Önleme araması, suçun veya tehlikenin oluşabileceği yer ile sınırlı olarak, belirli bir sürede yapılabilmektedir. Süre yönünden yönetmelik ve kanunda belirli bir süre sınırı getirilmemiştir. Ancak, yapılan arama, bölgedeki tüm bireyleri etkilediği ve özgürlüklerine müdahale oluşturduğu için ölçülü olmak zorundadır.

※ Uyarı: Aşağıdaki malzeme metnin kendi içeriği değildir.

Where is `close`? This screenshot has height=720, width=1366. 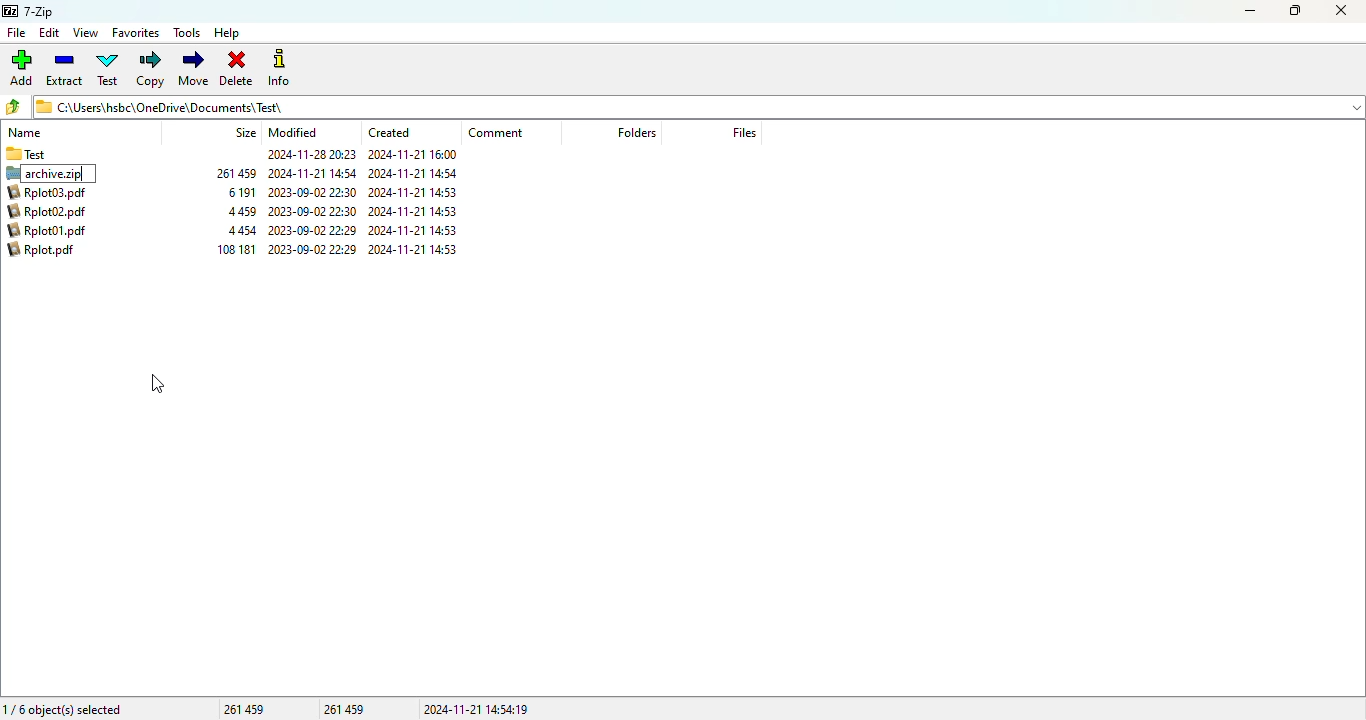 close is located at coordinates (1341, 11).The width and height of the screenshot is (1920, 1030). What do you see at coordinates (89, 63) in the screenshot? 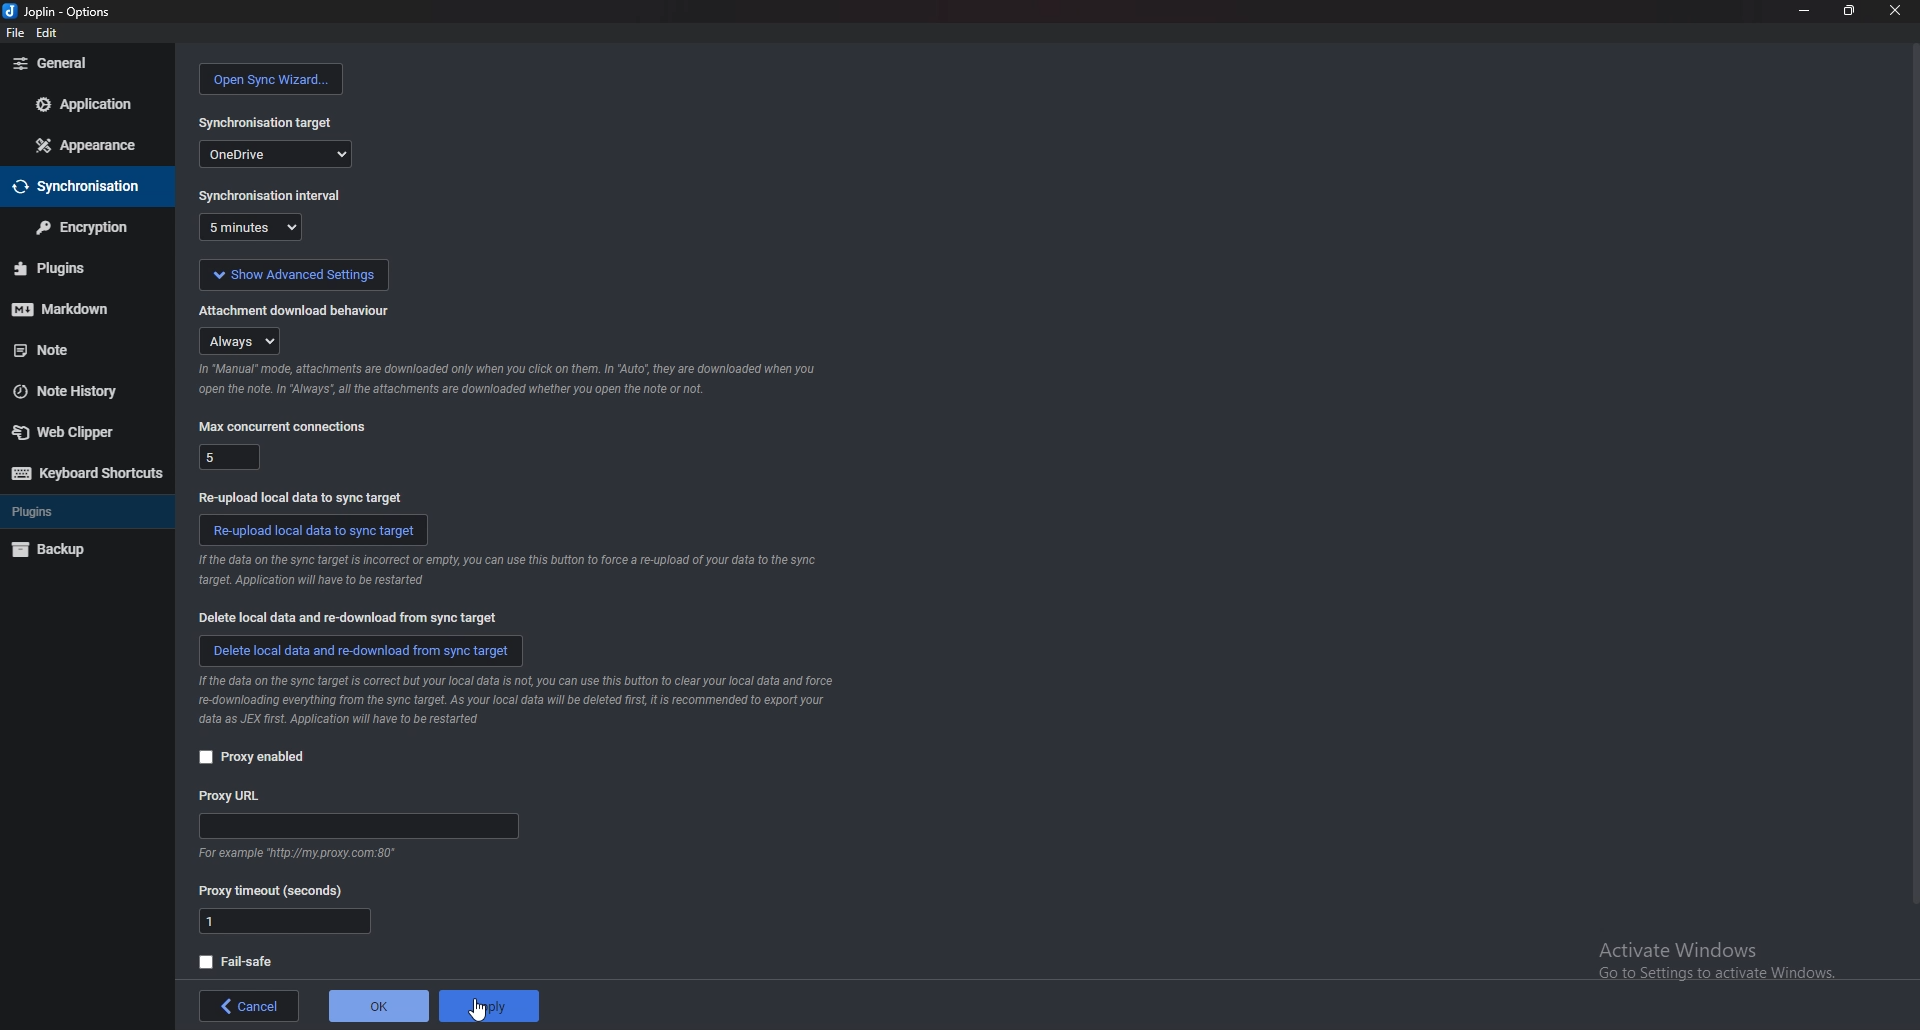
I see `general` at bounding box center [89, 63].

PVSK madde 9 ile düzenlenen önleme araması araçların da aranabileceğini düzenlemiştir. Önleme araması belirli bir yer ve zamanda yapılabileceği için önleme araması yetkisi ile bir araç takip edilip durdurulamaz. Yargıtay bir kararında önleme araması ile belirtilen yer ve zaman dışında istihbarata dayanarak ve adli arama kararı olmadan araçların takip edilip durdurulup aranmasını hukuka aykırı bulmuştur.[3]
Madde 9 önleme aramasının umuma açık yerlerde, toplu taşıma araçlarında ve seyreden araçlarda arama yapılabileceğini düzenlemiştir. Buna göre; özel mülke konu olan ve kamuya açık olmayan yerlerde bulunan araçlarda önleme araması yapmak mümkün olmayacaktır. Aksi taktirde, özel hayatın gizliliğinin ihlali söz konusu olacaktır. Kanun maddesinde seyreden araçlarda önleme araması yapılabileceği düzenlenmiştir. Bu nedenle, açıkça bir düzenleme yapılmayan park halindeki araçlarda önleme araması yapılamayacağını söylemek mümkündür. Önleme araması yapılırken de, araçların sadece gözle görülür yerlerinde arama yapılabilir. Kapalı olan bagaj, torpido gibi yerlerin açılması istenerek arama yapılamaz.
Özel Güvenlik ve Arama
Özel güvenlik; kişilerin devletten bağımsız olarak özel mülkiyetlerini korumak istemeleri doğrultusunda ortaya çıkan geçmişten günümüze kadar gelen bir kavramdır. Özel güvenlik yetki alanları gün geçtikçe artırılmaktadır. Günümüzde Özel Güvenlik Hizmetlerine Dair Kanun (ÖGHK) ve ilgili yönetmelikler ile özel güvenliklerin yetkileri ve hakları düzenlenmiştir.
Kamu gücünü kullanarak PVSK kapsamında önleme aramalarını kolluk kuvvetlerinin yapmakla yetkili ve kural olarak hakim kararının gerekli olduğunu belirtmiştik. Bu yetki farklı bir düzenleme ile Özel Güvenlik Hizmetlerine Dair Kanun’un 7. maddesinde özel güvenliklere de verilmiştir. Maddeye göre; toplantı, konser, spor müsabakası, sahne gösterileri ve benzeri etkinlikler ile cenaze ve düğün törenlerinde, hava meydanı, liman, gar, istasyon ve terminal gibi toplu ulaşım tesislerinde duyarlı kapıdan geçirme, bu kişilerin üstlerini dedektörle arama, eşyaları X-ray cihazından veya benzeri güvenlik sistemlerinden geçirme ile sınırlı olacak şekilde arama yapabilir.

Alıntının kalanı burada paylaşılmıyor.